Rita keeps busy while the Rangers train.  She collects gold to recreate her monster Goldar, who will be able to dig to retrieve Earth’s Zeo Crystal, dooming the world and giving her the ability to destroy other planets.  Rita isn’t picky about where she gets her gold, either.  Some of her victims have their gold fillings removed.  She senses the other Power Coins and realizes that new Rangers have been discovered, in part because she had been the Green Ranger under Zordon’s leadership until she turned her back on her oath.  Rita breaks into Trini’s home to have her send a message to the others to be at the docks.

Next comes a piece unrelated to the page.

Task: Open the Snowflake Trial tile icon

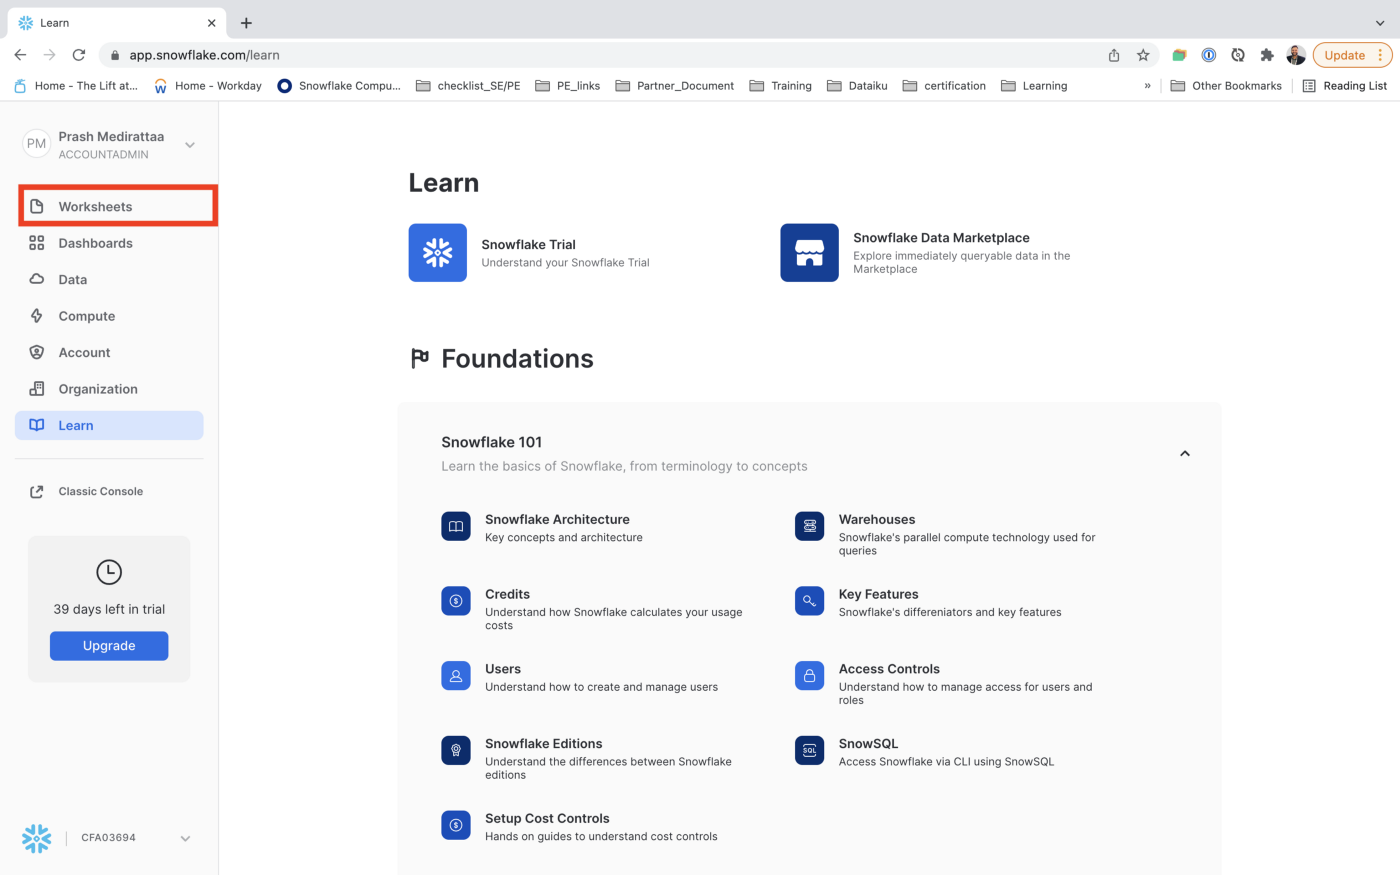Action: coord(437,253)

Trini tells her fellow Rangers about Rita.  Despite not being able to morph yet, Jason decides that this is the best time for them to take down Rita.  Rita, though, is more than ready for them and easily defeats the group.  She knows one of them has the location of the Zeo Crystal and threatens to kill the Rangers one by one until she gets it.  Billy, who managed to work out where the Crystal is, doesn’t want to lose any of his new friends and gives her the key words without completely giving away the location.

It takes a tragedy to turn the Rangers from a group of teenagers into a proper team.  The death of a teammate makes them realize that each of them would gladly sacrifice their life for the others.  The Morphing Grid unlocks and instead of Zordon returning, the dead teammate does.  The team morphs for the first time and heads out to fight Rita once again.  Rita, though, sends her Putties against them at the ship.  The fight is difficult, but when Zach brings out his Zord to even the odds, the others follow suit.  The Putties defeated, the Rangers ride out to save Angel Grove from Rita and her monster.

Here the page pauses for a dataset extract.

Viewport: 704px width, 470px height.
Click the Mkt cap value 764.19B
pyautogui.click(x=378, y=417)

Unlike the TV series, the movie has the advantage of being written as one whole instead of having to incorporate existing footage from Zyuranger with a new script.  The formular of the series – Rita hatches a scheme, sends out her Putties and her monster of the week, Putties get defeated, monster forces the Rangers to call their Zords, Rita makes her monster grow, and the Rangers summon the MegaZord – is in the movie, but the movie isn’t just the formula.  Instead, the formula provides a scaffold to build on, and gets reshaped in the process.  The heart of the movie is the team and how the Rangers come together.

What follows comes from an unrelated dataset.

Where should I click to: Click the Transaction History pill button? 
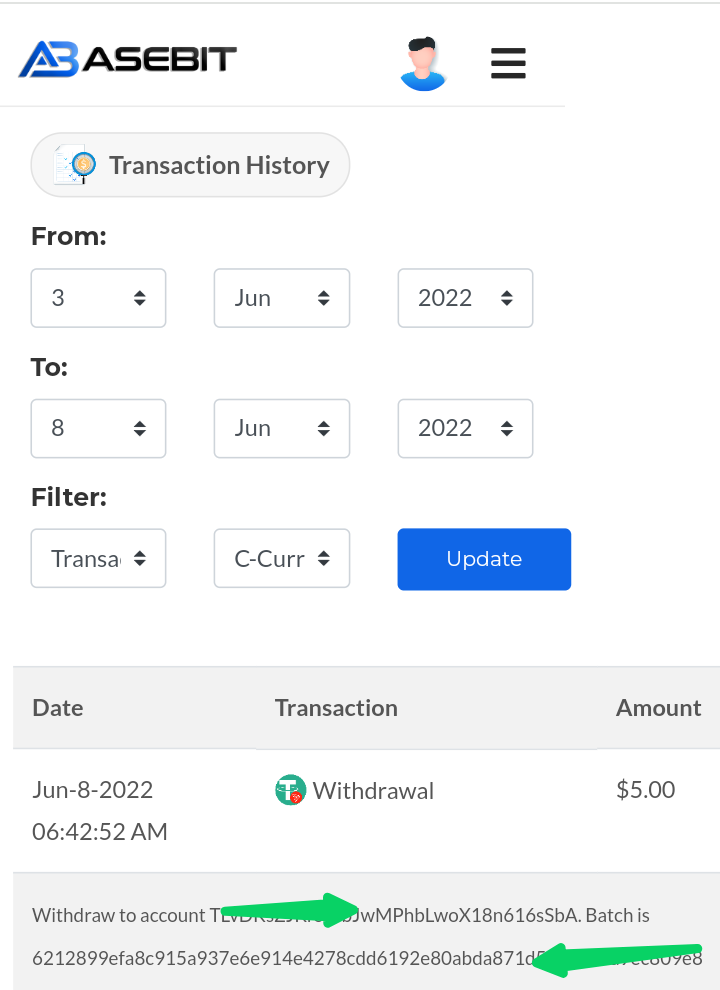click(190, 165)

Each Ranger has a problem to overcome.  Jason’s is that he is impulsive and prone to self-sabotage.  Kimberly was a mean girl who had to face up to what she did.  Zach is worried about his mother and being alone if anything happens to her.  Trini is discovering that she is a lesbian and feels that she’s an outsider even in her own family.  Billy is on the autistic spectrum and is well aware of the problems he faces as a result.  By being able to move past their problems and open up to each other, they turn from a group of teenagers to a team of Power Rangers.  Each of the Rangers’ problems comes from a real place.  None of them are sensationalized.  Billy’s autism is one of the more realistic portrayals around, as is Trini’s feeling of being an outsider because of her sexuality and Kimberly’s reaction to what she had done to her friend.

The casting worked.  As mentioned above, RJ Cyler’s portrayal of Billy was believable.  Elizabeth Banks as Rita channelled J-horror movies, with her early movement similar Ringu`s Sadako.  Rita went from evil sorceress to frightening villain.  Bryan Cranston’s Zordon had wisdom fighting against desire, a mentor who demanded much but knew exactly what the stakes were.  The movie also used colour as a symbol.  When the Rangers first meet and while they`re still trying to morph, the colours are muted, dark, and murky.  When they become a team, the colour turns bright and full.  In part, this helps show off the Zords and the Rangers colour-coded armour, but it also works to show the transition from teenager to hero.

Power Rangers takes Mighty Morphin Power Rangers and expands on it, giving the Rangers depth of character and showing them becoming heroes.  Rita’s villainy also expands, showing just how evil the sorceress is.  Yet, the movie never forgets its heritage and embraces it.  Power Rangers is a well-done adaptation of a beloved franchise’s beginnings.